Greenhouse gas mitigation options in dairy and beef

Gepubliceerd op
2 september 2022

The Dairy Working Group from the Sustainable Agriculture Initiative Platform (SAI Platform) and the European Roundtable for Beef Sustainability have commissioned Wageningen University & Research to make an overview of greenhouse gas mitigation (GHG) options in beef and dairy and their degree of implementation.

A literature review was conducted to identify the mitigation options. The degree of implementation was assessed by means of a survey that was distributed among the networks of the Dairy Working Group, the European Roundtable for Beef Sustainability and the International Dairy Federation. In the second part of the assignment a literature review was conducted on the environmental impact of beef and leather production systems in Europe.

28 GHG mitigations options identified

Based on the literature review, 28 GHG mitigation were identified in 5 categories:

  1. Genetics, breeding and enteric methane reduction
  2. Herd management
  3. Feed production, grassland management and land use
  4. Manure management
  5. Smarter energy management/use

In the report the following elements are listed for each mitigation option: a practical description of the option, a qualitative estimation of the GHG-reduction potential, the scientific background, the required skills for implementation, profitability, relevant farming system, stimuli to implement and consequences of implementation. The content is based on the literature review and the results of the conducted survey.

Survey: mitigation options are mainly aiming at improving efficiency and productivity

Sixty-seven respondents filled out the survey (50 dairy, 17 beef). They were mainly processors and representatives from national programmes. A majority (63%) indicated that all or some of the supplying farmers know about their individual carbon footprint.

A large number of different tools are being used to calculate carbon footprint on farm level, especially in the dairy sector. Also, within countries different tools are used. A majority of the respondents (76% dairy, 66% beef) had some kind of a GHG emissions monitoring plan of their supplying farmers in place. A top 10 of implemented mitigation options are listed in the table below. This includes results from the survey on relevance for farming system, profitability, required level of skills and main stimuli.

Read the results

Overall findings

GHG emissions on beef and dairy farms are complex, beware to simplify. GHG emissions on dairy and beef farms result from different sources and processes inside and outside the farm. The effect of one mitigation option can differ considerably between different farming systems: ‘It is an immense challenge for farmers to understand the complex interaction (...) and to implement reliably,’ as one respondent mentioned in the survey. The large number of available mitigation options in combination with the great variety in farming systems makes it impossible to simplify the results of the survey. It is not possible to make a top 5 list with easy to apply mitigation options that will result in a major reduction of GHG emissions on all farms.

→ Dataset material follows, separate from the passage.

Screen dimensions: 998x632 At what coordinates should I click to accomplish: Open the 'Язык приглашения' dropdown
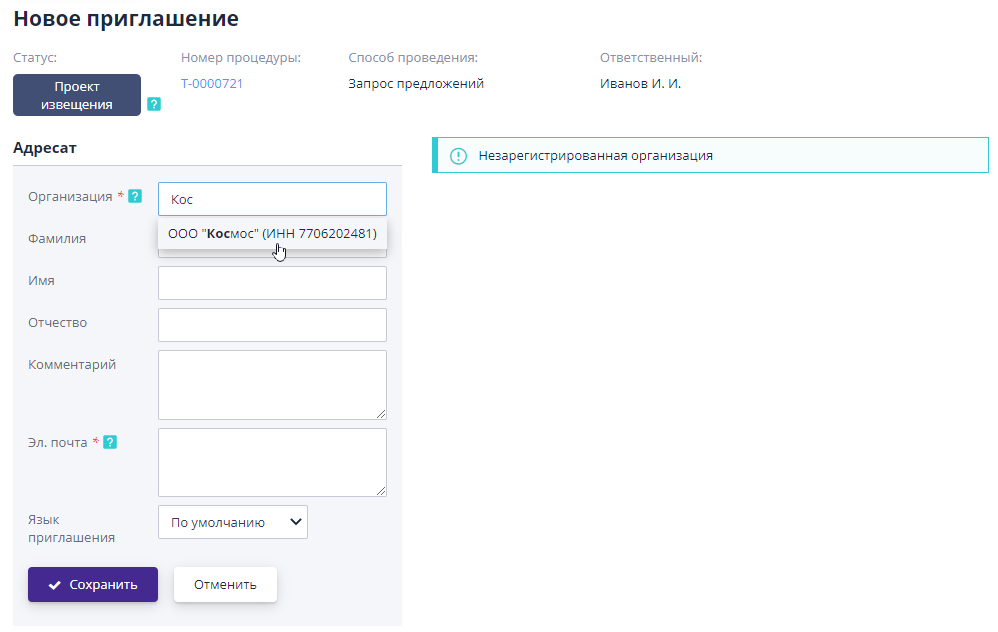click(x=232, y=521)
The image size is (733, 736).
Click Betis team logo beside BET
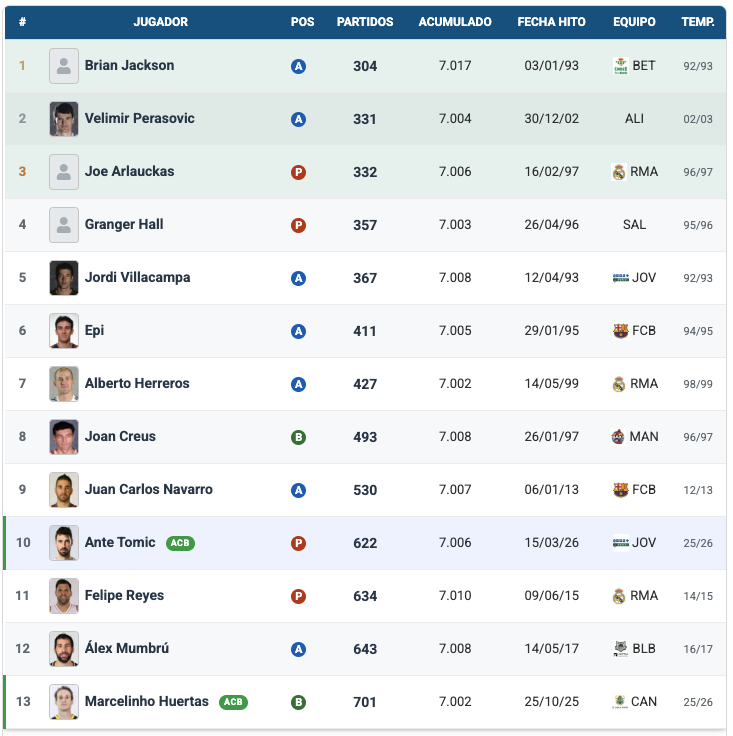coord(620,66)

Currently implemented mitigation options focus mainly on efficiency and productivity. It makes sense that these mitigation options are currently implemented. This is because in general these mitigation options also have a positive impact on profitability: ‘Farms are making improvements to impact bottom line economics rather than reduce GHG emissions currently.’ The GHG reduction potential of these mitigation options is the highest for low productive farming systems and is relatively low for high productive and input-intensive farming systems.

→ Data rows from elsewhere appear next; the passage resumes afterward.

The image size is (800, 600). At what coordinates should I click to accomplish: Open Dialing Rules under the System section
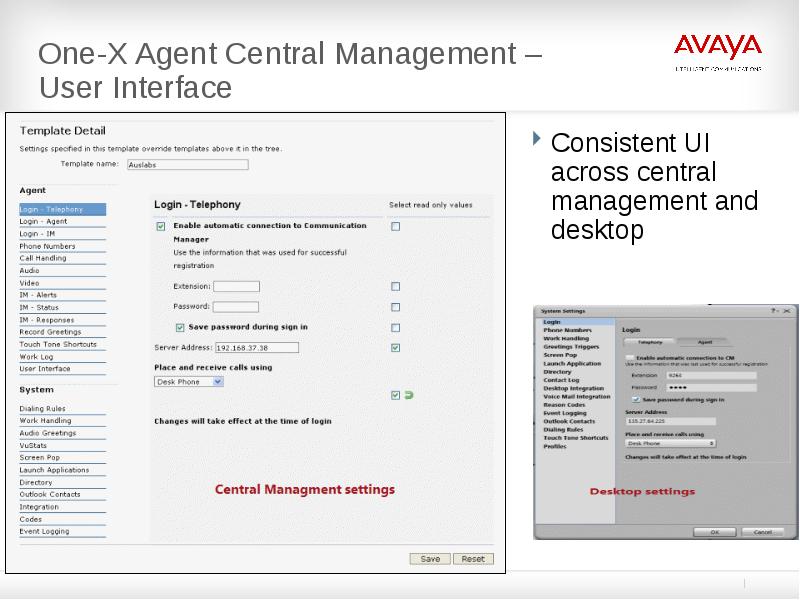[42, 408]
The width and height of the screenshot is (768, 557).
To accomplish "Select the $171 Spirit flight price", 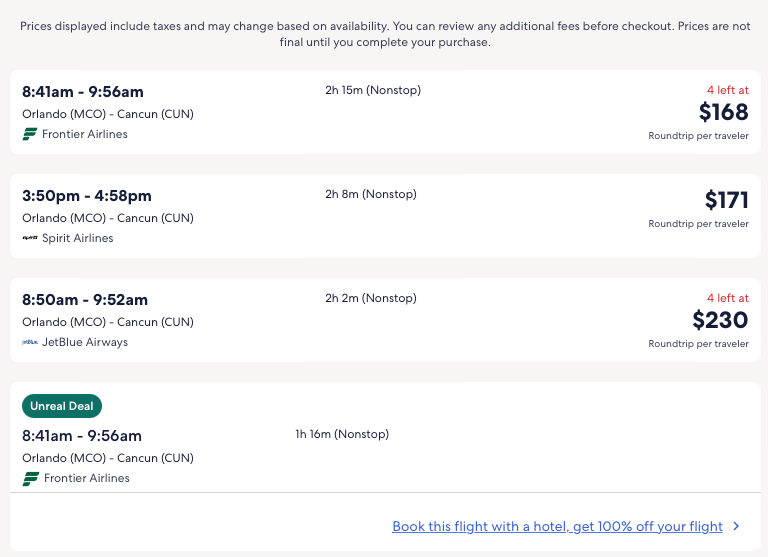I will [x=726, y=200].
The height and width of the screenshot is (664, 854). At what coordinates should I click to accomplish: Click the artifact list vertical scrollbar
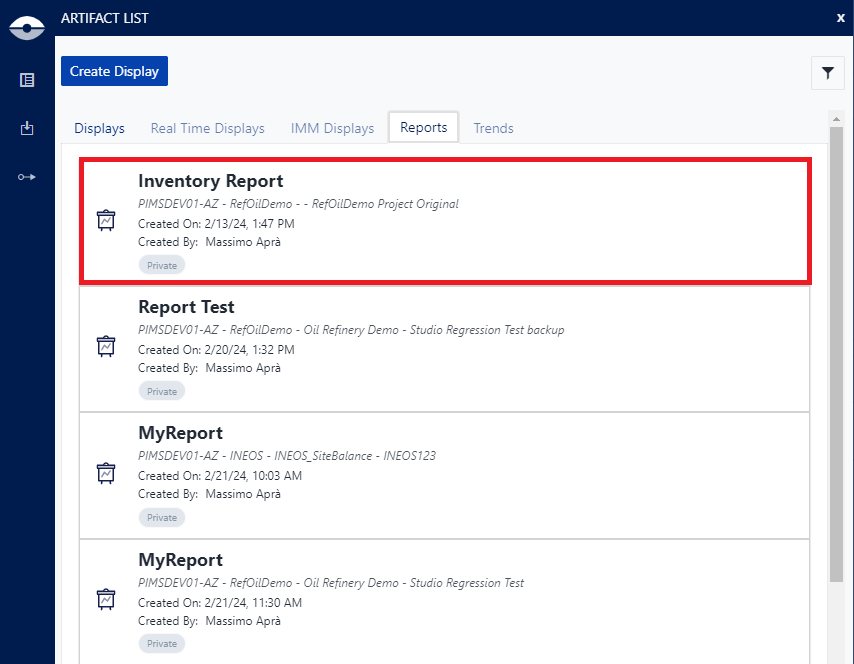pyautogui.click(x=836, y=350)
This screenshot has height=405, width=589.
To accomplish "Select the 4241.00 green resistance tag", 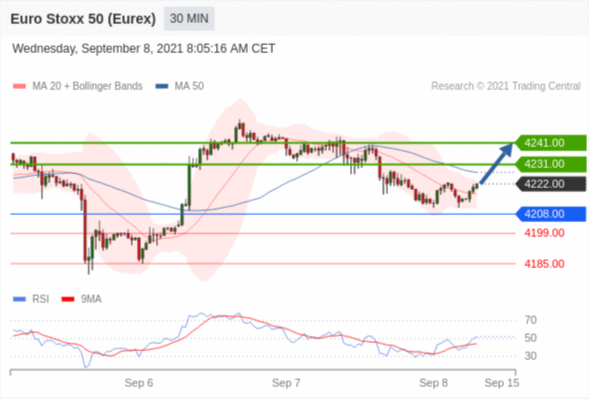I will point(550,143).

It is a major challenge to motivate farmers to implement GHG mitigation options. This was indicated by several respondents. For many farmers the current drive to implement mitigation options will not be the reduction of GHG emission itself but improving the economic performance of the farm.

Two things have to be done to increase the level of implementation mitigation options:

  1. Create clarity in what farmers can do specifically for their own situation and farming system: which options or best practices are available and fitting.
  2. Create incentives and organise interventions to assure the implementation of these best practices.

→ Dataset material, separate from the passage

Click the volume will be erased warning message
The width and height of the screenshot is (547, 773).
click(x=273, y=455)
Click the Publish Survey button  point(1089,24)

A large number of different farm level tools is being used: alignment is recommended.

The survey results show that a large number of different tools are used to calculate farm-level carbon footprints, especially for dairy. In itself this is very positive: it helps in creating awareness and can be a starting point for communication and for mitigation. Chances are however, that the tools might differ in scope, in methodology or in granularity. This can be very confusing, especially if different tools are used within one country.

A final recommendation: It would be very useful to collect learnings from experiences and use these/them to make an overview of incentives and interventions that help to adopt practices that reduce GHG emissions. These learnings can be taken from members of networks like SAI Platform’s Dairy Working Group and the European Roundtable for Beef Sustainability.